Write out every entry below word for word, leaving nothing out.

## Supplied records
_____
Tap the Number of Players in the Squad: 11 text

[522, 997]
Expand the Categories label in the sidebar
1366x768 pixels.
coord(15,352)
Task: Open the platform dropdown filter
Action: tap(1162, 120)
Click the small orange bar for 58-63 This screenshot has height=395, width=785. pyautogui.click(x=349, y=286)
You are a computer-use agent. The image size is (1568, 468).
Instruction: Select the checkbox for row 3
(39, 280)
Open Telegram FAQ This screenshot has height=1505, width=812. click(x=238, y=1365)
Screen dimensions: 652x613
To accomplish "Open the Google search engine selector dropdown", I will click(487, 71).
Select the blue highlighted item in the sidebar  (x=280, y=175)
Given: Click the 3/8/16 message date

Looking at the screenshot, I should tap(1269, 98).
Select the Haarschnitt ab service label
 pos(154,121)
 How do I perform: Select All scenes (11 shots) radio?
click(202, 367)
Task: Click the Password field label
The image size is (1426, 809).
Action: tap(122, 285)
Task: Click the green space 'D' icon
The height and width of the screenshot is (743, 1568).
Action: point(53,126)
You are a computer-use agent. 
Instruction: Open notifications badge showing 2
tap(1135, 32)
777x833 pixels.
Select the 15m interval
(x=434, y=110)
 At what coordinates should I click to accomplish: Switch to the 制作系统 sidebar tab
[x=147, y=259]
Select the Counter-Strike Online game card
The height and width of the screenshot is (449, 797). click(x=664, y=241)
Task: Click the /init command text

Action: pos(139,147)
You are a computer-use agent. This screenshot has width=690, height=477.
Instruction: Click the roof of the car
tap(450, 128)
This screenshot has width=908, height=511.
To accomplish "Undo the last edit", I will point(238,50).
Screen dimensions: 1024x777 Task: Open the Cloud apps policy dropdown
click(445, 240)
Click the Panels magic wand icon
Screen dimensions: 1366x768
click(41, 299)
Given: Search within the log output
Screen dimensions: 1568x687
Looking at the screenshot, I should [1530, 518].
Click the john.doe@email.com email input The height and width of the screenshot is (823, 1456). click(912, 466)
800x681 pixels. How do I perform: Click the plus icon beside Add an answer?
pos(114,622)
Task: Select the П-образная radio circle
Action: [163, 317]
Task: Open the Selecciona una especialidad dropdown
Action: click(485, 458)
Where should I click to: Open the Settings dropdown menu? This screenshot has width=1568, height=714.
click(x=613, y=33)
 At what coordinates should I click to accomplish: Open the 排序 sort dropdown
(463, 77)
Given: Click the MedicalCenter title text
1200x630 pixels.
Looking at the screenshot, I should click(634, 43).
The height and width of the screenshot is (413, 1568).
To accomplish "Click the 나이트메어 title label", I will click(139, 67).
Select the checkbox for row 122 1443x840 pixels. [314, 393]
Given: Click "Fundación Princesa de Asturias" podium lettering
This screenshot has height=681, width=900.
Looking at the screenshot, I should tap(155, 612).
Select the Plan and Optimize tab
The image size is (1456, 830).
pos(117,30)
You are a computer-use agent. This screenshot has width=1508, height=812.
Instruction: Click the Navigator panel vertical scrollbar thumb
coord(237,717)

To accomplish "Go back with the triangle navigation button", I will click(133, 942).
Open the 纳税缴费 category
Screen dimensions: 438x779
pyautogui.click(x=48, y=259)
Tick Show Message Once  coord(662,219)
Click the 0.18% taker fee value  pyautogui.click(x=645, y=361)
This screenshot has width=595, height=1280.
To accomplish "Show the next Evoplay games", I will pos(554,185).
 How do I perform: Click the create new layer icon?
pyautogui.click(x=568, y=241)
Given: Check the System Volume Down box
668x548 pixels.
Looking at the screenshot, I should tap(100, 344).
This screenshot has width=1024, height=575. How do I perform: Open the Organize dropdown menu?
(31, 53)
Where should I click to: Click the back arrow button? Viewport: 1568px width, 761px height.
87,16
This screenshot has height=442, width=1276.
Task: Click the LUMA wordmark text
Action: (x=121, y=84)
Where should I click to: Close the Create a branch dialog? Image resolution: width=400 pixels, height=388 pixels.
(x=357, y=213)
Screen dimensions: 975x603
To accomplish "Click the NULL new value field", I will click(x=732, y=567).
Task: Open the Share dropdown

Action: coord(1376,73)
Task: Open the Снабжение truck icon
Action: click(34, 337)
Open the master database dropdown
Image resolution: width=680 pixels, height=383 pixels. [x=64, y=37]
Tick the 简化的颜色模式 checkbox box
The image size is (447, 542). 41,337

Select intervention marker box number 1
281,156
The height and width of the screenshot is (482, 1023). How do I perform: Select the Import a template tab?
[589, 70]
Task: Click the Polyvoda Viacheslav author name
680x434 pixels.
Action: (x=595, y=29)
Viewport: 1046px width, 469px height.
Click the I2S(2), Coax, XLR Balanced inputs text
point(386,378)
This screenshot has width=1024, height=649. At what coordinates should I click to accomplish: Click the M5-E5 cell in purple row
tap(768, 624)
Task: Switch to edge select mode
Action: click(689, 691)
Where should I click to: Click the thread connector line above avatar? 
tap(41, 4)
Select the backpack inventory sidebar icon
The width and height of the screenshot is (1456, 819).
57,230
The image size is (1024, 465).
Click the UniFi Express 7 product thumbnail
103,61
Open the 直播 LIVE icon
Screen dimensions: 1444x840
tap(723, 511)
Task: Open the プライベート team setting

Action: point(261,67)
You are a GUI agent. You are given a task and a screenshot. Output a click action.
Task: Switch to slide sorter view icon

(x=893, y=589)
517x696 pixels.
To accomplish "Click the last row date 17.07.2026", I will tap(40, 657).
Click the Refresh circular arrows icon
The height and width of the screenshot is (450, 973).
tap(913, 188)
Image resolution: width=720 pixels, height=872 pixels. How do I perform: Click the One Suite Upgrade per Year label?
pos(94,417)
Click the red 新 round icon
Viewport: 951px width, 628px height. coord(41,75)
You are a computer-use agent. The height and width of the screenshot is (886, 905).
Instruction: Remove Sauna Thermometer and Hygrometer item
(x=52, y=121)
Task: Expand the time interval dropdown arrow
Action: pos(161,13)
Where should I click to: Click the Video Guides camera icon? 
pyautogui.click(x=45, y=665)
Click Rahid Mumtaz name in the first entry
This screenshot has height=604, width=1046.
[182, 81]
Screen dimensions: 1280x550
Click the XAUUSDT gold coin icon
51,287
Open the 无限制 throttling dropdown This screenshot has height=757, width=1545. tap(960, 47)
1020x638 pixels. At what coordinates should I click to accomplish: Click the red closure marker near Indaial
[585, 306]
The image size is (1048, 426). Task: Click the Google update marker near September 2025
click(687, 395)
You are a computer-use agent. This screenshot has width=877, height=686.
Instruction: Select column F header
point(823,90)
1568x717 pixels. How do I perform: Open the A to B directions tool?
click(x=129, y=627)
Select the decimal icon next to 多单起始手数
_____
## Answer section
Tap the Number of Players in the Squad: 11 text

[522, 997]
Expand the Categories label in the sidebar
1366x768 pixels.
coord(15,352)
Task: Open the platform dropdown filter
Action: tap(1162, 120)
Click the small orange bar for 58-63 This screenshot has height=395, width=785. pyautogui.click(x=349, y=286)
You are a computer-use agent. The image size is (1568, 468).
Instruction: Select the checkbox for row 3
(39, 280)
Open Telegram FAQ This screenshot has height=1505, width=812. click(x=238, y=1365)
Screen dimensions: 652x613
To accomplish "Open the Google search engine selector dropdown", I will click(487, 71).
Select the blue highlighted item in the sidebar  (x=280, y=175)
Given: Click the 3/8/16 message date

Looking at the screenshot, I should tap(1269, 98).
Select the Haarschnitt ab service label
 pos(154,121)
 How do I perform: Select All scenes (11 shots) radio?
click(202, 367)
Task: Click the Password field label
The image size is (1426, 809).
Action: tap(122, 285)
Task: Click the green space 'D' icon
The height and width of the screenshot is (743, 1568).
Action: point(53,126)
You are a computer-use agent. 
Instruction: Open notifications badge showing 2
tap(1135, 32)
777x833 pixels.
Select the 15m interval
(x=434, y=110)
 At what coordinates should I click to accomplish: Switch to the 制作系统 sidebar tab
[x=147, y=259]
Select the Counter-Strike Online game card
The height and width of the screenshot is (449, 797). click(x=664, y=241)
Task: Click the /init command text

Action: pos(139,147)
You are a computer-use agent. This screenshot has width=690, height=477.
Instruction: Click the roof of the car
tap(450, 128)
This screenshot has width=908, height=511.
To accomplish "Undo the last edit", I will point(238,50).
Screen dimensions: 1024x777 Task: Open the Cloud apps policy dropdown
click(445, 240)
Click the Panels magic wand icon
Screen dimensions: 1366x768
click(41, 299)
Given: Search within the log output
Screen dimensions: 1568x687
Looking at the screenshot, I should [1530, 518].
Click the john.doe@email.com email input The height and width of the screenshot is (823, 1456). click(912, 466)
800x681 pixels. How do I perform: Click the plus icon beside Add an answer?
pos(114,622)
Task: Select the П-образная radio circle
Action: [163, 317]
Task: Open the Selecciona una especialidad dropdown
Action: click(485, 458)
Where should I click to: Open the Settings dropdown menu? This screenshot has width=1568, height=714.
click(x=613, y=33)
 At what coordinates should I click to accomplish: Open the 排序 sort dropdown
(463, 77)
Given: Click the MedicalCenter title text
1200x630 pixels.
Looking at the screenshot, I should click(634, 43).
The height and width of the screenshot is (413, 1568).
To accomplish "Click the 나이트메어 title label", I will click(139, 67).
Select the checkbox for row 122 1443x840 pixels. [314, 393]
Given: Click "Fundación Princesa de Asturias" podium lettering
This screenshot has height=681, width=900.
Looking at the screenshot, I should tap(155, 612).
Select the Plan and Optimize tab
The image size is (1456, 830).
pos(117,30)
You are a computer-use agent. This screenshot has width=1508, height=812.
Instruction: Click the Navigator panel vertical scrollbar thumb
coord(237,717)

To accomplish "Go back with the triangle navigation button", I will click(133, 942).
Open the 纳税缴费 category
Screen dimensions: 438x779
pyautogui.click(x=48, y=259)
Tick Show Message Once  coord(662,219)
Click the 0.18% taker fee value  pyautogui.click(x=645, y=361)
This screenshot has width=595, height=1280.
To accomplish "Show the next Evoplay games", I will pos(554,185).
 How do I perform: Click the create new layer icon?
pyautogui.click(x=568, y=241)
Given: Check the System Volume Down box
668x548 pixels.
Looking at the screenshot, I should tap(100, 344).
This screenshot has width=1024, height=575. How do I perform: Open the Organize dropdown menu?
(31, 53)
Where should I click to: Click the back arrow button? Viewport: 1568px width, 761px height.
87,16
This screenshot has height=442, width=1276.
Task: Click the LUMA wordmark text
Action: (x=121, y=84)
Where should I click to: Close the Create a branch dialog? Image resolution: width=400 pixels, height=388 pixels.
(x=357, y=213)
Screen dimensions: 975x603
To accomplish "Click the NULL new value field", I will click(x=732, y=567).
Task: Open the Share dropdown

Action: coord(1376,73)
Task: Open the Снабжение truck icon
Action: click(34, 337)
Open the master database dropdown
Image resolution: width=680 pixels, height=383 pixels. [x=64, y=37]
Tick the 简化的颜色模式 checkbox box
The image size is (447, 542). 41,337

Select intervention marker box number 1
281,156
The height and width of the screenshot is (482, 1023). How do I perform: Select the Import a template tab?
[589, 70]
Task: Click the Polyvoda Viacheslav author name
680x434 pixels.
Action: (x=595, y=29)
Viewport: 1046px width, 469px height.
Click the I2S(2), Coax, XLR Balanced inputs text
point(386,378)
This screenshot has width=1024, height=649. At what coordinates should I click to accomplish: Click the M5-E5 cell in purple row
tap(768, 624)
Task: Switch to edge select mode
Action: click(689, 691)
Where should I click to: Click the thread connector line above avatar? 
tap(41, 4)
Select the backpack inventory sidebar icon
The width and height of the screenshot is (1456, 819).
57,230
The image size is (1024, 465).
Click the UniFi Express 7 product thumbnail
103,61
Open the 直播 LIVE icon
Screen dimensions: 1444x840
tap(723, 511)
Task: Open the プライベート team setting

Action: point(261,67)
You are a GUI agent. You are given a task and a screenshot. Output a click action.
Task: Switch to slide sorter view icon

(x=893, y=589)
517x696 pixels.
To accomplish "Click the last row date 17.07.2026", I will tap(40, 657).
Click the Refresh circular arrows icon
The height and width of the screenshot is (450, 973).
tap(913, 188)
Image resolution: width=720 pixels, height=872 pixels. How do I perform: Click the One Suite Upgrade per Year label?
pos(94,417)
Click the red 新 round icon
Viewport: 951px width, 628px height. coord(41,75)
You are a computer-use agent. The height and width of the screenshot is (886, 905).
Instruction: Remove Sauna Thermometer and Hygrometer item
(x=52, y=121)
Task: Expand the time interval dropdown arrow
Action: pos(161,13)
Where should I click to: Click the Video Guides camera icon? 
pyautogui.click(x=45, y=665)
Click Rahid Mumtaz name in the first entry
This screenshot has height=604, width=1046.
[182, 81]
Screen dimensions: 1280x550
Click the XAUUSDT gold coin icon
51,287
Open the 无限制 throttling dropdown This screenshot has height=757, width=1545. tap(960, 47)
1020x638 pixels. At what coordinates should I click to accomplish: Click the red closure marker near Indaial
[585, 306]
The image size is (1048, 426). Task: Click the Google update marker near September 2025
click(687, 395)
You are a computer-use agent. This screenshot has width=877, height=686.
Instruction: Select column F header
point(823,90)
1568x717 pixels. How do I perform: Open the A to B directions tool?
click(x=129, y=627)
Select the decimal icon next to 多单起始手数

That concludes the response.